I have to tell ya. They were impressive. I shouldn't have waited so long.
The non-mountain girl.
The water girl.
The girl who loves the beach house and won't ski because she might hurt her hands.
The piano, you know.
At the end of the trip, we stopped at Bier Werks in Woodland Park.
I don't drink beer, either.
Not since 1971.
But here I am.
First I'm looking at aspens and, the next thing you know, I'm calling friends in Divide and inviting them to Woodland Park for dinner. With beer. What's next?
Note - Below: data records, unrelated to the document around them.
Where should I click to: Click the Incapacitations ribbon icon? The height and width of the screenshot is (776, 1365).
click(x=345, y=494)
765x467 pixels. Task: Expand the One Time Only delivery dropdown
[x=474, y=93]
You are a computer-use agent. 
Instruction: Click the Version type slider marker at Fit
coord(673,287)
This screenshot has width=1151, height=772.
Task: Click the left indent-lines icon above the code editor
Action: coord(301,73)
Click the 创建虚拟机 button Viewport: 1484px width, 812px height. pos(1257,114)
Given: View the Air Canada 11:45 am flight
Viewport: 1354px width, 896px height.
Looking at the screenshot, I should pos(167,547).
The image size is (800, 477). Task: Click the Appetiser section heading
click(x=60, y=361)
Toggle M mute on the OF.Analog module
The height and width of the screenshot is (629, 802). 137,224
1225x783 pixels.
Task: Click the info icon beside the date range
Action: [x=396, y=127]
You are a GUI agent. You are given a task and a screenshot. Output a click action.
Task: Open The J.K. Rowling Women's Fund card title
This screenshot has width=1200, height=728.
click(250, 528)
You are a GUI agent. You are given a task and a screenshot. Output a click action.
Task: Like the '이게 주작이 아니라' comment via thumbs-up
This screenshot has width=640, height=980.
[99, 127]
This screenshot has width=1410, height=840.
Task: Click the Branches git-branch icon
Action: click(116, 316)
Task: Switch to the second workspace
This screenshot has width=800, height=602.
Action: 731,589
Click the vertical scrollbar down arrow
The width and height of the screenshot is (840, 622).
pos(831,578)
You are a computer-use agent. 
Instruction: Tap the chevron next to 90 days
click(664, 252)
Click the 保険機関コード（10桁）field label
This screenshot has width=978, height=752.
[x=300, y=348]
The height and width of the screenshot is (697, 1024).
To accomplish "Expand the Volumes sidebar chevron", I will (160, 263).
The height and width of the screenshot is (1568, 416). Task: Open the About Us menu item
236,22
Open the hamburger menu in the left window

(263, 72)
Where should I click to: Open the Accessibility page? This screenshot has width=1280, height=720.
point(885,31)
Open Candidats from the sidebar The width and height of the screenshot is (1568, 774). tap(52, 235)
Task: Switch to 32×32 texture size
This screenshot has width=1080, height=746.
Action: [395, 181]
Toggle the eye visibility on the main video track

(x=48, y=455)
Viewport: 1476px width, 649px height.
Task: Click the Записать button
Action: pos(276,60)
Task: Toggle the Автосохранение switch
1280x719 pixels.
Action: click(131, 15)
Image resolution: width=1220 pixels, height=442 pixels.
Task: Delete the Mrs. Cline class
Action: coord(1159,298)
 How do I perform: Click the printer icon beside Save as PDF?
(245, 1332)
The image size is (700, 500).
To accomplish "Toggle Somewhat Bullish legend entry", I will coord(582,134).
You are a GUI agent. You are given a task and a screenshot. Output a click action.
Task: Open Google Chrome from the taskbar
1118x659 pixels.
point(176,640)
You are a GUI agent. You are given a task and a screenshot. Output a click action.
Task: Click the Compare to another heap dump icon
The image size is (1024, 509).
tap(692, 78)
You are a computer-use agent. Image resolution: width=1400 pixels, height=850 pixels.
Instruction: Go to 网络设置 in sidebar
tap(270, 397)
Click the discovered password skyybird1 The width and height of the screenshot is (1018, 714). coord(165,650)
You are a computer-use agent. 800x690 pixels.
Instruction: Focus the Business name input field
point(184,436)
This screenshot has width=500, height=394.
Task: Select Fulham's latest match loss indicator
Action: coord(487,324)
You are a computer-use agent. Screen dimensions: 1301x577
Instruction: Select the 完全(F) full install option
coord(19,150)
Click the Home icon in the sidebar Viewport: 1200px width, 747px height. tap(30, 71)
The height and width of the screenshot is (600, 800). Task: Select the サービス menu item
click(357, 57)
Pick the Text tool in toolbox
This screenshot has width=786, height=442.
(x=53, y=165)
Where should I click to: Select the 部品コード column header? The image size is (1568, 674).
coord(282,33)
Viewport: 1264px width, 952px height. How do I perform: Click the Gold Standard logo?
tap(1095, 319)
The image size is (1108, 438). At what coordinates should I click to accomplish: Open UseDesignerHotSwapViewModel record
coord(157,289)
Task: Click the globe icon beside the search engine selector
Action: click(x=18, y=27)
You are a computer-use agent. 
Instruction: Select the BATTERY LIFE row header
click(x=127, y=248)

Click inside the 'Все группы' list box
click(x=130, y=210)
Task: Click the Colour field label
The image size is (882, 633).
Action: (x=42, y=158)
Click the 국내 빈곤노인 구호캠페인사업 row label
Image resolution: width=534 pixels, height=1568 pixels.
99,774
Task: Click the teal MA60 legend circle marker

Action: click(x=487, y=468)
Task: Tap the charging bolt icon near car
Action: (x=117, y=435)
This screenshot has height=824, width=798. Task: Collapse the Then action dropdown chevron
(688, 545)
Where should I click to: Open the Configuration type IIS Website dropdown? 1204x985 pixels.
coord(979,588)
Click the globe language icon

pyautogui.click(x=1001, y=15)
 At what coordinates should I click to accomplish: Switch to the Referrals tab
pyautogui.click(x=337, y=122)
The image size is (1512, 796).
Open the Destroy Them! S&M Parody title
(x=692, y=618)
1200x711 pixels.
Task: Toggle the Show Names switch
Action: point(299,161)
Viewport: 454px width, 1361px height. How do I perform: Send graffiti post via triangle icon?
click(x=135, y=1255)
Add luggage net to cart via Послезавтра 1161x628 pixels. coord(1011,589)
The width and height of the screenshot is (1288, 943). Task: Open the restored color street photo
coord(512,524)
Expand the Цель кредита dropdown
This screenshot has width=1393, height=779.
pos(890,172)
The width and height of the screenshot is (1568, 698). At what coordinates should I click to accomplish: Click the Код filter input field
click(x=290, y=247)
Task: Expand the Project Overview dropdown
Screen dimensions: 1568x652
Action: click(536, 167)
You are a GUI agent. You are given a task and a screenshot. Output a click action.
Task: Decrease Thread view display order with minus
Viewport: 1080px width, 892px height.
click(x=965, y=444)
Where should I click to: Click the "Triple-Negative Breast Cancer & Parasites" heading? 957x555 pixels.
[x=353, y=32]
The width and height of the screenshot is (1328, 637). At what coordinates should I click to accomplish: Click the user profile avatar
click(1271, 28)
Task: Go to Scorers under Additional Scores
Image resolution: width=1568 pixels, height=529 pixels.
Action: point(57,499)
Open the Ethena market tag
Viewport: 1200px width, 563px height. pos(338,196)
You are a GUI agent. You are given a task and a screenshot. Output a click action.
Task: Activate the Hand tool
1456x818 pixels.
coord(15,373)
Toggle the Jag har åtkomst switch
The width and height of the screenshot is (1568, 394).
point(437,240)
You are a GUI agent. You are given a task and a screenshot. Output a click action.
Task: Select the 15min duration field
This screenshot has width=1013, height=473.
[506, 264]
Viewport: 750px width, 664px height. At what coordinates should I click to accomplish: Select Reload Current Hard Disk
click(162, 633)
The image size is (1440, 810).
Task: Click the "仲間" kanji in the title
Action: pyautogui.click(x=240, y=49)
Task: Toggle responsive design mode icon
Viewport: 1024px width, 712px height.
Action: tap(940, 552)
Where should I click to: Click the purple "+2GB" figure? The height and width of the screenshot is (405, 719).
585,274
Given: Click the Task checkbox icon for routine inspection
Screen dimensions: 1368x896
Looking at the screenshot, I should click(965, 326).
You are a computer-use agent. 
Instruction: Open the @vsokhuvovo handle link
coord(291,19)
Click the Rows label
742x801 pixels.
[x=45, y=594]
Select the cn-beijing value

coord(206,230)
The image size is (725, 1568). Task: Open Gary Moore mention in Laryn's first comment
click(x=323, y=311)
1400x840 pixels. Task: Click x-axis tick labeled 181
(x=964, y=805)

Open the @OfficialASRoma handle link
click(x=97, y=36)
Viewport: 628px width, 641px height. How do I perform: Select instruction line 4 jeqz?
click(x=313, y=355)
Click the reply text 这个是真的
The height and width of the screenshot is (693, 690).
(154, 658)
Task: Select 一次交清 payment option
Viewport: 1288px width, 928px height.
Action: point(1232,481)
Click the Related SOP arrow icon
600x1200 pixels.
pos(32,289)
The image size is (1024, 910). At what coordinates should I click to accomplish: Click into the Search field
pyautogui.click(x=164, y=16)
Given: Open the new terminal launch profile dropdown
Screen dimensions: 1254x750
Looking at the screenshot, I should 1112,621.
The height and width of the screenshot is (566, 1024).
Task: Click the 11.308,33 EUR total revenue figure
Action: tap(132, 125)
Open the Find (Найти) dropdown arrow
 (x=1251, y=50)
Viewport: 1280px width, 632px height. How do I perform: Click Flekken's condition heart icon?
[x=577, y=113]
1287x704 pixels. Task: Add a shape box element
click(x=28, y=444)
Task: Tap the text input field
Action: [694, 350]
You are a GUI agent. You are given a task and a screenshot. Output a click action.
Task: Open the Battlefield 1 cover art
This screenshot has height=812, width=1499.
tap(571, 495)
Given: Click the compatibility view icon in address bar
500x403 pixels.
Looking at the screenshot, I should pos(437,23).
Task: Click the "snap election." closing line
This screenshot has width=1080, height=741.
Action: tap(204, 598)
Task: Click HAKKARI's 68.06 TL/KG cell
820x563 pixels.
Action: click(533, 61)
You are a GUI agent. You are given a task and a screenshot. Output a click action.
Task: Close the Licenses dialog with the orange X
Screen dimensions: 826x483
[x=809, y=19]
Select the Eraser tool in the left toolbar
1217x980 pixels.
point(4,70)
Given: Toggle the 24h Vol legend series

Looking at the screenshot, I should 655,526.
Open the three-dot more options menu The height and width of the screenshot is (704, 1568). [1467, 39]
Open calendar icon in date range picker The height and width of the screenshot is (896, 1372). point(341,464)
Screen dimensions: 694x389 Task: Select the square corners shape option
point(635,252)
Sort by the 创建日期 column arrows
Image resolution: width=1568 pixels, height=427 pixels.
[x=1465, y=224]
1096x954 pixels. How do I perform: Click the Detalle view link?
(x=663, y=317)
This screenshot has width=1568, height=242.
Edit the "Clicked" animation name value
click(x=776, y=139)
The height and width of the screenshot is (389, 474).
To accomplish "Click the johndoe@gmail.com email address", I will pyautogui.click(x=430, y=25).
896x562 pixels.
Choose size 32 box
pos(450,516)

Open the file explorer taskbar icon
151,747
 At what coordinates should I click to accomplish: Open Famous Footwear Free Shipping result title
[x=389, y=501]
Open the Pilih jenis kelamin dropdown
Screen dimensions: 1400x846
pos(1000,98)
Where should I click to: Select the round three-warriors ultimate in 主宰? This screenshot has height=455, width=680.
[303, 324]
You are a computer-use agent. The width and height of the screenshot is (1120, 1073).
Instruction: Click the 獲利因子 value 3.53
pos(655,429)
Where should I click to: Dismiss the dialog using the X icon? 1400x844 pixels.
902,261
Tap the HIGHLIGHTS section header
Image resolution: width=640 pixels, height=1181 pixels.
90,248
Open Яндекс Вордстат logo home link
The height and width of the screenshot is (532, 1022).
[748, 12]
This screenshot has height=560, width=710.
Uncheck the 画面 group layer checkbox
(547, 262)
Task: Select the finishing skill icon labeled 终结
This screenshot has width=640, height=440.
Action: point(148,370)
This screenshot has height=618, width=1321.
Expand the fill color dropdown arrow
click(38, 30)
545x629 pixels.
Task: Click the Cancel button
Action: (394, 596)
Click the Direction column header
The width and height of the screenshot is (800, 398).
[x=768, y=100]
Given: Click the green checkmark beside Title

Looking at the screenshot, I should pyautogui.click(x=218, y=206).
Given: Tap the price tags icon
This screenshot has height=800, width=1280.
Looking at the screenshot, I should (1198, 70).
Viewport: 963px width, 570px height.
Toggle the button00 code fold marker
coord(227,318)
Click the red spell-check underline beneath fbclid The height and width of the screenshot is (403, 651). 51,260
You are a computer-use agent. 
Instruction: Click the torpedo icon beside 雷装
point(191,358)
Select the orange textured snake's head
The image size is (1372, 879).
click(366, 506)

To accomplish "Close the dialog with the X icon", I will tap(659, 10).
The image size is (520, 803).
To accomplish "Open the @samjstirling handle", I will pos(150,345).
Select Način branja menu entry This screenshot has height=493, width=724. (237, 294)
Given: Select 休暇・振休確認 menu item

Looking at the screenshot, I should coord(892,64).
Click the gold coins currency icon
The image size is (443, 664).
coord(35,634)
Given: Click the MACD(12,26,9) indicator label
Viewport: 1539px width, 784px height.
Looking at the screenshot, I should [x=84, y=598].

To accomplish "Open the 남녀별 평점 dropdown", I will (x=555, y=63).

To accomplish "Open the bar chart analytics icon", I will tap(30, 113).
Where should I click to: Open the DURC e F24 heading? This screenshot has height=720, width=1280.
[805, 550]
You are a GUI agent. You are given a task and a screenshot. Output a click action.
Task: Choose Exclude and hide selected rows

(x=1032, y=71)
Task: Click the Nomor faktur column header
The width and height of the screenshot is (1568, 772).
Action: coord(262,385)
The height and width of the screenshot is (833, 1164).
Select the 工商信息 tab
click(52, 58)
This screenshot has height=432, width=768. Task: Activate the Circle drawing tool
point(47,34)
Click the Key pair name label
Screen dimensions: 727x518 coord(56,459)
In a jam-packed week (love that expression) of re-writing music, teaching double lessons, getting the house hoed out for the carpet cleaners, writing 4 articles, and so on....it was also my week to cook for the homeless. The church I attend (if I'm not directing a choir) feeds the homeless regularly at several venues. I participate in the IHN venture ... Inter-faith Hospitality Network. I'm privileged to be part of this church, even if/ like it or not/ it's from a distance. I'm proud of what they do. I'm proud that I hang my hat where people sincerely move things from the gospel into daily living and make that their life's goal. That the table is BIIIIIIIIIIIIIIGGGGGGGGGGGG and all are welcome. Me, too. I miss them when God calls me elsewhere, but I stay tuned in and tied loosely by teaching piano lessons to their pastor, going on wine trips with members, and by cooking for the homeless they house in their building.
I'm probably like a lot of other Christians. I like the sound of "feeding the homeless," but like getting up to see the aspens, I've been afraid of the heights or whatever you want to call them. The last five or six years, though, that fear has disappeared. Not sure how. Little by little. First I delivered groceries and turkeys at Thanksgiving. Got to know folks who had no pan to cook a turkey in and didn't know what to do with a frozen big bird. Then I took baskets at Christmas to people who couldn't speak English, but knew chocolate when they saw it. Next I just dropped off meals....I didn't run back to the car, but I didn't linger. Slowly, I got to the point where I sat down to eat. I knew I could be in any of the chairs at the table if I just missed a couple of house payments. I began to go and stay. I began to cook lovely meals. Homemade soups. Homemade whole wheat rolls. (Scroll down for recipe links.) My very best desserts. And God, wonderful creator, brought me back.
For what's a Christian cook for?
If not to cook for people who have no food? No home?
Alyce's Chicken Minestrone Soup
served with pesto and Parmesan cheese
And I'm not scared any more. Why else did God teach me to cook? Or put me near the mountains temporarily?